Kelvin 2023-01-17T16:50:57.498549Z

I’m just basing off my experiences of having to trawl through all of Jena

quoll 2023-01-17T16:51:21.550259Z

That’s true. The boundaries are far clearer

quoll 2023-01-17T16:51:49.168449Z

Nothing worse than going through module A only to see it reach into the internals of something else

Kelvin 2023-01-17T16:52:28.849049Z

Also doesn’t help that Jena is a real-life version of Enterprise FizzBuzz

quoll 2023-01-17T16:53:03.833809Z

I’m guessing that you didn’t see the Jena codebase circa 2002

😄 1
quoll 2023-01-17T16:53:20.277139Z

It was… 😖

quoll 2023-01-17T16:53:51.390169Z

I appreciate that they describe their queries plans in a lisp-like syntax, but that’s it

quoll 2023-01-17T16:57:01.499649Z

Even as late as 2004, they did BGP matching against triples using a filter. Yes, a filter. If you inserted 1000 triples, in which you have 10 instances of my:Type, and you did a basic query of:

SELECT ?y
WHERE { ?x rdf:type my:Type . ?x rdf:value ?y }
Then you would iterate through that data with 10,000 tests

😮 1
2023-01-17T16:58:33.443779Z

yeah I always much preferred the code quality and cleanliness of RDF4j to Jena… Though it’s not quite as fully featured as Jena.

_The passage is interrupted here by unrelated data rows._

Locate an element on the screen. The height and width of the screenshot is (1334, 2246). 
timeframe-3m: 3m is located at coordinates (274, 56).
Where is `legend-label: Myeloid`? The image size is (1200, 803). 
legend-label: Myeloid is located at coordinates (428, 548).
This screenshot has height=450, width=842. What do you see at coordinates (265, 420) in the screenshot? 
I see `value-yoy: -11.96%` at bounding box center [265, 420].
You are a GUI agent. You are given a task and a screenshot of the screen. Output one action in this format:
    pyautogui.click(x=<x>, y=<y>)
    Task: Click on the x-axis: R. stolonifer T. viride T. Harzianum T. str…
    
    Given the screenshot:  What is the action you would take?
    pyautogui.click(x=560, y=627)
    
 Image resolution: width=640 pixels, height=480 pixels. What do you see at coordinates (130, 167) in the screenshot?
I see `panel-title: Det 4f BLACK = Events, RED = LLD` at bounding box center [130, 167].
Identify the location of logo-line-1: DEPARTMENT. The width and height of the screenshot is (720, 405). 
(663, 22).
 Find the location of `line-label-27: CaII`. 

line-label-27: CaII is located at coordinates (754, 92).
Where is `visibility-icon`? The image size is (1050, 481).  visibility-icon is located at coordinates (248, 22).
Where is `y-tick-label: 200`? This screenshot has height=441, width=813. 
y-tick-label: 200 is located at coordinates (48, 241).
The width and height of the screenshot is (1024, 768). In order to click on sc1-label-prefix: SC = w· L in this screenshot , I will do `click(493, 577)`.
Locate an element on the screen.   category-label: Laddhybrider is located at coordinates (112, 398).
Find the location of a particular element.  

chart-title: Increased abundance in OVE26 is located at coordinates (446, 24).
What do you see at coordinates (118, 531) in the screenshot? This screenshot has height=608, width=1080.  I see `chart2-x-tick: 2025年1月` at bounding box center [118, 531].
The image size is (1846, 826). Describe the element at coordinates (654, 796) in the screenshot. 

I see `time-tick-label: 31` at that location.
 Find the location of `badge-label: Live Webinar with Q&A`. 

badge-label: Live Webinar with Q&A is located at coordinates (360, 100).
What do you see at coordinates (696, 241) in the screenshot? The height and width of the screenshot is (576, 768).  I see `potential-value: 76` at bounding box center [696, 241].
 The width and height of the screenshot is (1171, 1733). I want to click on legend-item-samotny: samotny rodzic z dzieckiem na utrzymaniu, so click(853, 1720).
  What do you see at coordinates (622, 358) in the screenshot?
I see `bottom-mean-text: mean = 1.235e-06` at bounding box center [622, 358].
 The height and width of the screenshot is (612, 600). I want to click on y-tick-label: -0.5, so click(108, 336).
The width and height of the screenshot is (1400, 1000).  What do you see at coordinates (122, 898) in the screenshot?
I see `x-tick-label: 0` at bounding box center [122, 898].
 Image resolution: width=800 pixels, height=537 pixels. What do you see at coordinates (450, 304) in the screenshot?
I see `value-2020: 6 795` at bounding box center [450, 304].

quoll 2023-01-17T16:59:12.771119Z

Actually, I guess it was 11000 tests. 1000 to match the type, and then for each of the 10 matches you’d iterate through 1000 statements

quoll 2023-01-17T16:59:45.165179Z

Sesame was much, much better. Hmmm, I wonder what happened to them? I should ask

2023-01-17T17:00:01.611339Z

Sesame was renamed RDF4j when it moved to eclipse

👍 1
1
2023-01-17T17:01:00.600479Z

it’s still basically the same — though they repackaged all the classes under org.eclipse and have made a few breaking changes along the way

2023-01-17T17:01:58.497899Z

Jeen Broekstra is still very active

2023-01-17T17:02:37.464179Z

It is of course still a huge java project with lots of modules etc

quoll 2023-01-17T05:54:28.611179Z

All love to Andy, but this is one of the reasons why I reimplement these things in Clojure 🙂

quoll 2023-01-17T05:55:18.716609Z

one of the big reasons for Graal to fail on Java libs is when reflection gets used. I can't tell you where that's happening, but that's a first thing to look for.